*** Begin section ***

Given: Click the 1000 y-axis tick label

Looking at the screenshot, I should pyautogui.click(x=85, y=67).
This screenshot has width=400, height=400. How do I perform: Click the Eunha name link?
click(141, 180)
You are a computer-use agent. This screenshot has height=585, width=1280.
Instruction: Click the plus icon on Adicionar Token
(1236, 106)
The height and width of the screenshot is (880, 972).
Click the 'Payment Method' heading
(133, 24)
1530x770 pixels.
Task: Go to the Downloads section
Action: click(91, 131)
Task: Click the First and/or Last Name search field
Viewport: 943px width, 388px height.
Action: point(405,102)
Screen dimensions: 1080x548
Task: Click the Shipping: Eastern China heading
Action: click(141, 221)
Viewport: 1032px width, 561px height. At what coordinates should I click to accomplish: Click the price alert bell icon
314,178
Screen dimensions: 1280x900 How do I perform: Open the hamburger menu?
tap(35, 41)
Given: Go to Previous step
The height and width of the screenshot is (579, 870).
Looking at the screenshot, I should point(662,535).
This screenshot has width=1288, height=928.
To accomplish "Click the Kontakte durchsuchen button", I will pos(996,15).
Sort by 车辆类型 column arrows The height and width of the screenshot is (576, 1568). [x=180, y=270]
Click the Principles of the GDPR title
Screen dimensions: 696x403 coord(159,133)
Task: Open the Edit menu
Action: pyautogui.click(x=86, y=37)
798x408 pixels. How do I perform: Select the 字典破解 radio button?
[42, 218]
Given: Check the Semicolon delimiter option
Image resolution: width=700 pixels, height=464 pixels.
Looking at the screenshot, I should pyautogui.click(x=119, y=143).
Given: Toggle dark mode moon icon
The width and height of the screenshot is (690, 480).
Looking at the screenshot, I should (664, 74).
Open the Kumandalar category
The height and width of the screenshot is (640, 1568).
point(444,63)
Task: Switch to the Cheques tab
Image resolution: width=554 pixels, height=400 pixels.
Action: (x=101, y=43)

*** End section ***

* **Task item**
Output every record exactly as written, with nothing dropped.

* **Response to the task**
Given: Click the 1000 y-axis tick label

Looking at the screenshot, I should pyautogui.click(x=85, y=67).
This screenshot has width=400, height=400. How do I perform: Click the Eunha name link?
click(141, 180)
You are a computer-use agent. This screenshot has height=585, width=1280.
Instruction: Click the plus icon on Adicionar Token
(1236, 106)
The height and width of the screenshot is (880, 972).
Click the 'Payment Method' heading
(133, 24)
1530x770 pixels.
Task: Go to the Downloads section
Action: click(91, 131)
Task: Click the First and/or Last Name search field
Viewport: 943px width, 388px height.
Action: point(405,102)
Screen dimensions: 1080x548
Task: Click the Shipping: Eastern China heading
Action: click(141, 221)
Viewport: 1032px width, 561px height. At what coordinates should I click to accomplish: Click the price alert bell icon
314,178
Screen dimensions: 1280x900 How do I perform: Open the hamburger menu?
tap(35, 41)
Given: Go to Previous step
The height and width of the screenshot is (579, 870).
Looking at the screenshot, I should point(662,535).
This screenshot has width=1288, height=928.
To accomplish "Click the Kontakte durchsuchen button", I will pos(996,15).
Sort by 车辆类型 column arrows The height and width of the screenshot is (576, 1568). [x=180, y=270]
Click the Principles of the GDPR title
Screen dimensions: 696x403 coord(159,133)
Task: Open the Edit menu
Action: pyautogui.click(x=86, y=37)
798x408 pixels. How do I perform: Select the 字典破解 radio button?
[42, 218]
Given: Check the Semicolon delimiter option
Image resolution: width=700 pixels, height=464 pixels.
Looking at the screenshot, I should pyautogui.click(x=119, y=143).
Given: Toggle dark mode moon icon
The width and height of the screenshot is (690, 480).
Looking at the screenshot, I should (664, 74).
Open the Kumandalar category
The height and width of the screenshot is (640, 1568).
point(444,63)
Task: Switch to the Cheques tab
Image resolution: width=554 pixels, height=400 pixels.
Action: (x=101, y=43)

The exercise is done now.